# Фрагмент текста
○ ○ ○ ○ ○
— А почему вы не вытащили его просто рукой?
Осьминог был не больше фута длиной. На следующий день я видел еще одного осьминога — меньше уже быть, наверное, не может. Но я все равно не мог себя заставить взять эту кроху в руки. В облике осьминога, этой текучей, колышущейся массе, даже если она миниатюрна, есть что-то ужасное.
21 июня
Конец близок. Семестр заканчивается через три дня. Младшие школьники уезжают завтра. Предчувствия грядущих перемен, планы, прощания, чувства как ностальгические, так и прямо противоположные.
Последние недели солнце отчаянно палит, оно повсюду. Весь день дует жаркий восточный ветер, звенят tzitzikia, греческие цикады; они живут на каждой пихте, на каждой ее ветви. Провожу долгие часы в море, плаваю среди рыб. В столовой всегда рядом Гларос, между нами установились особые отношения — вроде идеального (платонического) брака. Его ясные темно-карие глаза с ослепительными белками иногда встречаются с моими. Я заглядываю под его ресницы, мы читаем мысли друг друга. Думаю, он догадывается о моих чувствах, хотя я избегаю физического контакта с ним. Я получаю все большее удовольствие, когда вхожу в помещение, где живут младшие школьники; мне нравится ходить среди них, быть рядом, смеяться над ними и вместе с ними. Все они загорели и стали как маленькие мавры — раскованные, эгоцентричные, полные энергии, — никаких розовых щечек и льстивых речей. Нежные, грациозные линии тел — уже на грани половой зрелости. Не вижу ничего предосудительного в моем восхищении и в том, что позволяю его себе. Можно находиться между пороком и страхом перед ним, жить на краю дозволенного. Ученики восьмого класса, нынешние выпускники, приводят меня в восторг. Они тискают хорошеньких мальчиков из младших классов и нежно им улыбаются. Внезапное осознание преимуществ убежища.
○ ○ ○ ○ ○
# Задания
**1)** Какой длины, согласно фрагменту, был первый осьминог?
**2)** Выпишите из фрагмента отрывок, который начинается словами «Осьминог был не» и заканчивается словами «и прямо противоположные.».
○ ○ ○ ○ ○
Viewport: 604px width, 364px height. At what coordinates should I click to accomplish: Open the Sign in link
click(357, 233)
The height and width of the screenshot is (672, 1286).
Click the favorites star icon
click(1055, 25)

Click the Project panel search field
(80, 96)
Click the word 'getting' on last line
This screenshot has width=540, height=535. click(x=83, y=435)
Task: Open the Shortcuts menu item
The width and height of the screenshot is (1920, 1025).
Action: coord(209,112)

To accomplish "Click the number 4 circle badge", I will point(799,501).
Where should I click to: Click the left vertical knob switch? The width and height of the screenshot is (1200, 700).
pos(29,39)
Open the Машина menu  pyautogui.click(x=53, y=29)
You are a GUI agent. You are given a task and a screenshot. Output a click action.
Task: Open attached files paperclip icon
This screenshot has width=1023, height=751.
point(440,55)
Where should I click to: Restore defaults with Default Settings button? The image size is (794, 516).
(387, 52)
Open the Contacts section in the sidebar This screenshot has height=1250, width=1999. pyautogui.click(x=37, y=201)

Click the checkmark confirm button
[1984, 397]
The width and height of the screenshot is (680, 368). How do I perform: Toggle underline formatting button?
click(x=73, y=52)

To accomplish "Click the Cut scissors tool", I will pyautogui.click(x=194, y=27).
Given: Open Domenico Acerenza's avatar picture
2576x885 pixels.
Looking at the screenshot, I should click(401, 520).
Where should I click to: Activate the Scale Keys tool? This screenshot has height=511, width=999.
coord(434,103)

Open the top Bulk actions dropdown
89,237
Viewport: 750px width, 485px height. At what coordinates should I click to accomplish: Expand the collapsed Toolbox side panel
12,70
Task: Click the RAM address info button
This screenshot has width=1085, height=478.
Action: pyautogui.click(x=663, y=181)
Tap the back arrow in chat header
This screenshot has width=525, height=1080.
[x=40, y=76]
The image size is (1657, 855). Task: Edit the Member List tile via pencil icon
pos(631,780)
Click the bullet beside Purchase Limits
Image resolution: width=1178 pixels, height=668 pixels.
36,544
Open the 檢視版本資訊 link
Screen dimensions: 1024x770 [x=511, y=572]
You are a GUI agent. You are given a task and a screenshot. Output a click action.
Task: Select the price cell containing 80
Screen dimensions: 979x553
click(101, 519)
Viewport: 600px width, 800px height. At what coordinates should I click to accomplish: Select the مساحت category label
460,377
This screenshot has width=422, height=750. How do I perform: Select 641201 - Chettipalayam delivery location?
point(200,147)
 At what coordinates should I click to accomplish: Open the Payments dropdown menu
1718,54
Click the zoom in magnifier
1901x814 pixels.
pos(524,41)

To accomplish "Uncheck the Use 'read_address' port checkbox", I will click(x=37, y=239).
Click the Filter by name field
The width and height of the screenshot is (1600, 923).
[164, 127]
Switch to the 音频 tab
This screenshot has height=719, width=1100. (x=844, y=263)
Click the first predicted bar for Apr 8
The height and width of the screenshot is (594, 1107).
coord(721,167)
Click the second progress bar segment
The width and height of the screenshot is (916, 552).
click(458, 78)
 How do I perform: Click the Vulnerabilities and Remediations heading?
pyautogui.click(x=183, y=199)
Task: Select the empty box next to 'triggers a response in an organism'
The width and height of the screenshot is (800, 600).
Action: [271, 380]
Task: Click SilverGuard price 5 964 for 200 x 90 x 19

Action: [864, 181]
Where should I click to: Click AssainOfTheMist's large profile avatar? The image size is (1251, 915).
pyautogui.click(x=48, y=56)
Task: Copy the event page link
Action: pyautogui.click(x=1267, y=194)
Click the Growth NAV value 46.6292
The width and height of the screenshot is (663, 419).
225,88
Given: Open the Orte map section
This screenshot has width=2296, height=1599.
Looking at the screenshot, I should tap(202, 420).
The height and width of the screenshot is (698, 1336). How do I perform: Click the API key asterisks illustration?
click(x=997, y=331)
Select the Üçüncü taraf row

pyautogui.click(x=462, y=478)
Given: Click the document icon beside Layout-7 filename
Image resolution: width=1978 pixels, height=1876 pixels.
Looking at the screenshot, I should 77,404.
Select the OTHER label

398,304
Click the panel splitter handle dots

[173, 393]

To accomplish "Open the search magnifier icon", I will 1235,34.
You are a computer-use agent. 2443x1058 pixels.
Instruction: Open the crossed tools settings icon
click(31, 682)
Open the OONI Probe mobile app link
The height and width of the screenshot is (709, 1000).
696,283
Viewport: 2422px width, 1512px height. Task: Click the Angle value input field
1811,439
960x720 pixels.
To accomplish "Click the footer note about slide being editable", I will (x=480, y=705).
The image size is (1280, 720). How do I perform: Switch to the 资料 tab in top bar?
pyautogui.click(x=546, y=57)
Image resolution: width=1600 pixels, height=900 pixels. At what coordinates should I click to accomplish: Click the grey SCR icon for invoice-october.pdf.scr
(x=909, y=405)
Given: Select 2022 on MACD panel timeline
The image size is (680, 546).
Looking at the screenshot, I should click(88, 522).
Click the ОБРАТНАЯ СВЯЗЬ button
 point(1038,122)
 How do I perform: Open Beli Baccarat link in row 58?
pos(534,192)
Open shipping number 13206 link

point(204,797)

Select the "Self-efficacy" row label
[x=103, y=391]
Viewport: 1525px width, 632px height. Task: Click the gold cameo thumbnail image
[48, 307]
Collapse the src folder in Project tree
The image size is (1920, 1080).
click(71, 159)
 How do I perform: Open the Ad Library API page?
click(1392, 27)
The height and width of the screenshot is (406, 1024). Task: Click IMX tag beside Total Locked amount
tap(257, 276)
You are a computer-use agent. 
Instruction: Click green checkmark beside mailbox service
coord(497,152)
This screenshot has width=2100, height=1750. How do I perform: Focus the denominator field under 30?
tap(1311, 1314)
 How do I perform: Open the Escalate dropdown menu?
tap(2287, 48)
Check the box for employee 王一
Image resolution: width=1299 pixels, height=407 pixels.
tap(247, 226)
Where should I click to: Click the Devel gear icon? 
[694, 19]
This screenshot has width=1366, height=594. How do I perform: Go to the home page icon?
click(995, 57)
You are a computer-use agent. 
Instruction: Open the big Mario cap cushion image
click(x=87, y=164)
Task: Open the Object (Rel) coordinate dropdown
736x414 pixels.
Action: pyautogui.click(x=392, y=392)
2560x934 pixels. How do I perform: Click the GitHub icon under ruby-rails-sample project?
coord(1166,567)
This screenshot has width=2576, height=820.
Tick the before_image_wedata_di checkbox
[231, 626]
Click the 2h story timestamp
○ ○ ○ ○ ○
# Ответы
**1)** Не больше фута.

**2)**
Осьминог был не больше фута длиной. На следующий день я видел еще одного осьминога — меньше уже быть, наверное, не может. Но я все равно не мог себя заставить взять эту кроху в руки. В облике осьминога, этой текучей, колышущейся массе, даже если она миниатюрна, есть что-то ужасное.
21 июня
Конец близок. Семестр заканчивается через три дня. Младшие школьники уезжают завтра. Предчувствия грядущих перемен, планы, прощания, чувства как ностальгические, так и прямо противоположные.